■ **SUPPLIED DATA**:
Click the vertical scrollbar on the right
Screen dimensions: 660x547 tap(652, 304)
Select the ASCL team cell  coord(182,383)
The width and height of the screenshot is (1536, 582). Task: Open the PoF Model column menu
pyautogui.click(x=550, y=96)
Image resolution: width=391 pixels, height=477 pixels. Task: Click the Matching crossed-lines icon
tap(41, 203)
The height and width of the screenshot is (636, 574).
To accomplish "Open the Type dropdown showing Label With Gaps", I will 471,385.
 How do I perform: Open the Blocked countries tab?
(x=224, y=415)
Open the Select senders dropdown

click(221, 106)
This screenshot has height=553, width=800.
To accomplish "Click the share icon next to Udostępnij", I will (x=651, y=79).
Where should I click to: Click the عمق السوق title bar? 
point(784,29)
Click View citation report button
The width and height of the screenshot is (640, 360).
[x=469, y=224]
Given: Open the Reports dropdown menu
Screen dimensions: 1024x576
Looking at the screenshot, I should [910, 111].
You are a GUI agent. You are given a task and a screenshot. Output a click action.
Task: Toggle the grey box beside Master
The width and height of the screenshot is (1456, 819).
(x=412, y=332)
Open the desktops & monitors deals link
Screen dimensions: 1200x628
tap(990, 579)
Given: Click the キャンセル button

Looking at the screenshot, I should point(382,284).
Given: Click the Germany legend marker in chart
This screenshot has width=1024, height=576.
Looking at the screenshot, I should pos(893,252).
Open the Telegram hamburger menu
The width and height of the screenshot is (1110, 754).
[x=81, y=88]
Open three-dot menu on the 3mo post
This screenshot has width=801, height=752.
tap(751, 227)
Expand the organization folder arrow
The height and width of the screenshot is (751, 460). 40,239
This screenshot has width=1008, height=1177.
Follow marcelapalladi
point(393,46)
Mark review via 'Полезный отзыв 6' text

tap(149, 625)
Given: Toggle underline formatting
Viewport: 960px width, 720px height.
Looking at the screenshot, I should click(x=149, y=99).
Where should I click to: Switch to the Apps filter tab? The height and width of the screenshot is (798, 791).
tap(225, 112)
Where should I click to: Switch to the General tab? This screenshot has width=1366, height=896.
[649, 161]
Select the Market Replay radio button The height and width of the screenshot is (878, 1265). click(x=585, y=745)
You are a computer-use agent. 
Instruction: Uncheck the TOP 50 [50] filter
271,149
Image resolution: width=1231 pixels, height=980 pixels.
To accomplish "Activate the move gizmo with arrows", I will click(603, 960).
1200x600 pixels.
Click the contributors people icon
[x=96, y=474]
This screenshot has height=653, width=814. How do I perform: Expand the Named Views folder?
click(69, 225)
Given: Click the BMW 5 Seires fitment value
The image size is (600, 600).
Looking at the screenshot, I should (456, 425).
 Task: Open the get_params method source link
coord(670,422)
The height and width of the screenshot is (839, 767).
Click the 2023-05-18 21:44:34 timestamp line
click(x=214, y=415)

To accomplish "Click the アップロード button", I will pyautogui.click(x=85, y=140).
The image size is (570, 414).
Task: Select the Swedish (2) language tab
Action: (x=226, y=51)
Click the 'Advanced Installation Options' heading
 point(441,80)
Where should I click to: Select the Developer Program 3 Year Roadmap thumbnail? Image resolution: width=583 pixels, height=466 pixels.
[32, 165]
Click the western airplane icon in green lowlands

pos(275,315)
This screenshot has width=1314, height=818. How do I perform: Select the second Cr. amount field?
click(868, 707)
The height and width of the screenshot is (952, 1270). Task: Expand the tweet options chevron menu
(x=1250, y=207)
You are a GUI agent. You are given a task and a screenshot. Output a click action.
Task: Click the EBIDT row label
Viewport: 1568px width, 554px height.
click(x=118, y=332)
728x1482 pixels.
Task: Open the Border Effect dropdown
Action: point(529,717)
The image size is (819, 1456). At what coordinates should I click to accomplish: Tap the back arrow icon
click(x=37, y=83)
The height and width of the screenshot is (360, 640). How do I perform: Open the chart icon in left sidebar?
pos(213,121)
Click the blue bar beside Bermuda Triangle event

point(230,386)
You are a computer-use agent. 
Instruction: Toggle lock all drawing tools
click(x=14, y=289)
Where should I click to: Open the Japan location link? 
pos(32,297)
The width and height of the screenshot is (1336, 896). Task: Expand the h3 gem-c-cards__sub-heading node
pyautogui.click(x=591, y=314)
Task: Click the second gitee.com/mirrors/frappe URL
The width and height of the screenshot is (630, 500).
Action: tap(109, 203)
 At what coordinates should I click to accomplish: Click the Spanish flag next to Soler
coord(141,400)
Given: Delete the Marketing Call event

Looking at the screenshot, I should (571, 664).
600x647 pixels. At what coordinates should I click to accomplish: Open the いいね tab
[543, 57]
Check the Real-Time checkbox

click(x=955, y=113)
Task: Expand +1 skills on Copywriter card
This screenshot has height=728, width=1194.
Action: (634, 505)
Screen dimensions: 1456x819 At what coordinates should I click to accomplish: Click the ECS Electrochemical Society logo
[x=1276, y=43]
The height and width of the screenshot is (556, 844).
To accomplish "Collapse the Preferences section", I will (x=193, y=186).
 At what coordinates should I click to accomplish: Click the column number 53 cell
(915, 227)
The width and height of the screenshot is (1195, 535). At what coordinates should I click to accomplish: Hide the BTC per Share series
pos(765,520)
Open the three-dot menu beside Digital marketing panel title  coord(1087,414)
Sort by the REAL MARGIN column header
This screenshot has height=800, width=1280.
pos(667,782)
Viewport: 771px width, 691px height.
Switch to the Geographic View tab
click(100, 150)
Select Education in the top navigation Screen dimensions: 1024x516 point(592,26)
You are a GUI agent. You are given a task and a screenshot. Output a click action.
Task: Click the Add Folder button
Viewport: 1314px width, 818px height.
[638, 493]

■ **YOUR ASSIGNMENT**:
Beginning with the line that has "Task: Click the Add Folder button", set down every line of the entries above through the final one, unchanged.

■ **RESULT OF THIS EXERCISE**:
Task: Click the Add Folder button
Viewport: 1314px width, 818px height.
[638, 493]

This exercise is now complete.